The two triangles are proportionate. Hence the height of the shaded triangle is 4/(4+1)*4 =3.2. Hence area of the shaded region =1/2*4*3.2=6.4. The ratio is 6.4/(4*4)*100=40%.

Posted from my mobile device


Dear Sasindran , would u please elaborate more why these triangles are proportionate?


Sure.

We all know that AB and CD are parallel lines. When two lines intersect between parallel lines the triangles so formed by them are always proportional to each other. Also the distance of intersection from either of the lines are also proportional to the length of the parallel lines.

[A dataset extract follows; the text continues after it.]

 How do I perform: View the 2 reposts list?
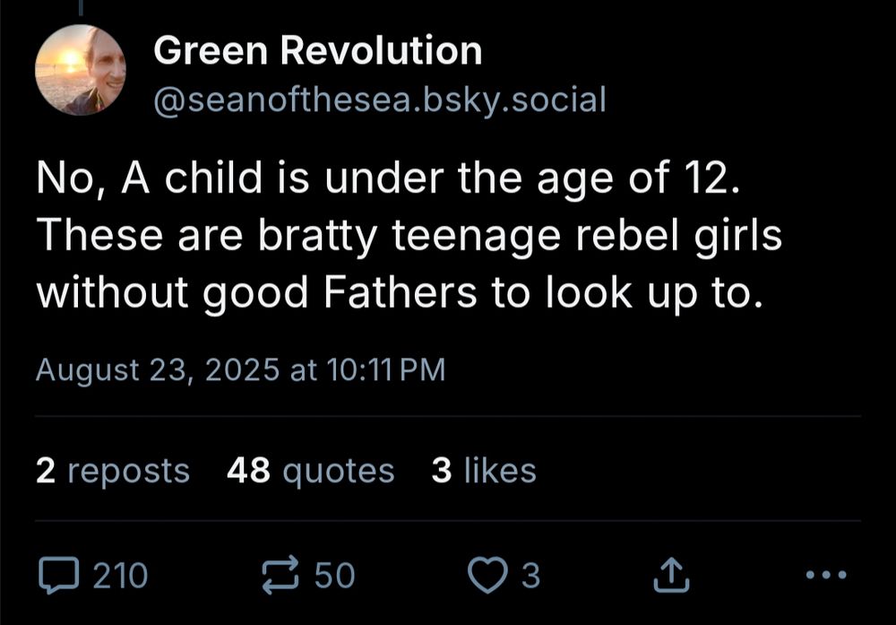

For our case lets consider the intersecting point as O. Here we have AB=4 and DE=1. Hence by the above theorem we have perpendicular Distance between O and line AB is proportional to the perpendicular distance between O and the line DE.

i.e., AB/DE = per dist between O and AB/per dist between O and DE

4/1=height of triangle ABO/height of triagle DEO
also we know that height of triangle AEO+height of triagle DEO=4 (divided at O in the ratio 4:1)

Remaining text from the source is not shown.